FOR IMMEDIATE RELEASE
                                                                                                         
June 1, 2011

Habitat, public access improved at Preachers Slough
New bridge gives better boat access to shoreline at Chehalis River Surge Plain Natural Area Preserve

OLYMPIA – The Washington State Department of Natural Resources (DNR) has completed work on a new bridge at Preachers Slough Road, which provides public access to the Chehalis River shoreline. However, DNR will temporarily close access to the bridge for roadwork during the week of June 6. 

The bridge project is located within the Chehalis River Surge Plain Natural Area Preserve (NAP), east of Aberdeen and Cosmopolis. The new 80-foot concrete bridge replaces a large road fill that for many years blocked natural tidal and freshwater flow in Preachers Slough. This project provides access for juvenile salmon to quality rearing habitat within the wetland and sloughs. By restoring water flow from the river to the wetland, the floodplain will once again function naturally.

◆ **Required work**
1) Answer these questions from the press release on the Preachers Slough bridge:
(a) On what date was the release issued?
(b) During which week will access to the bridge be closed temporarily for roadwork?
(c) How long is the new concrete bridge?
2) Write out everything in the press release from "Habitat, public access" down to "week of June 6.".
The material after this press release has no connection to it.

◆ **Data**
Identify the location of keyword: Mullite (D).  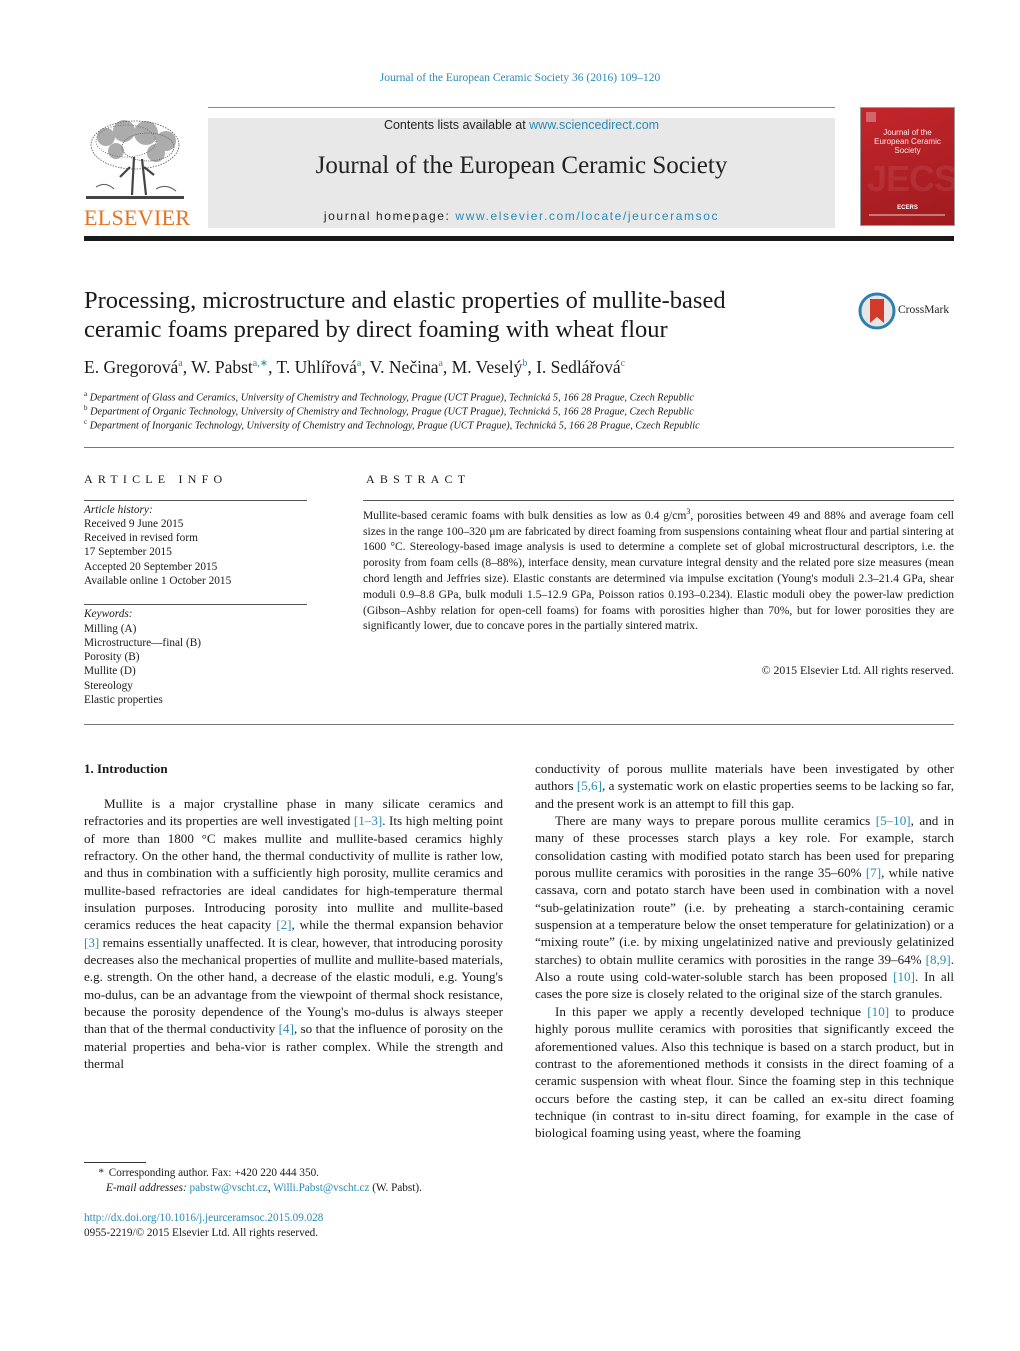
(110, 671).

◆ **Task-by-task solutions**
1)
(a) June 1, 2011
(b) The week of June 6
(c) 80 feet

2)
Habitat, public access improved at Preachers Slough
New bridge gives better boat access to shoreline at Chehalis River Surge Plain Natural Area Preserve

OLYMPIA – The Washington State Department of Natural Resources (DNR) has completed work on a new bridge at Preachers Slough Road, which provides public access to the Chehalis River shoreline. However, DNR will temporarily close access to the bridge for roadwork during the week of June 6.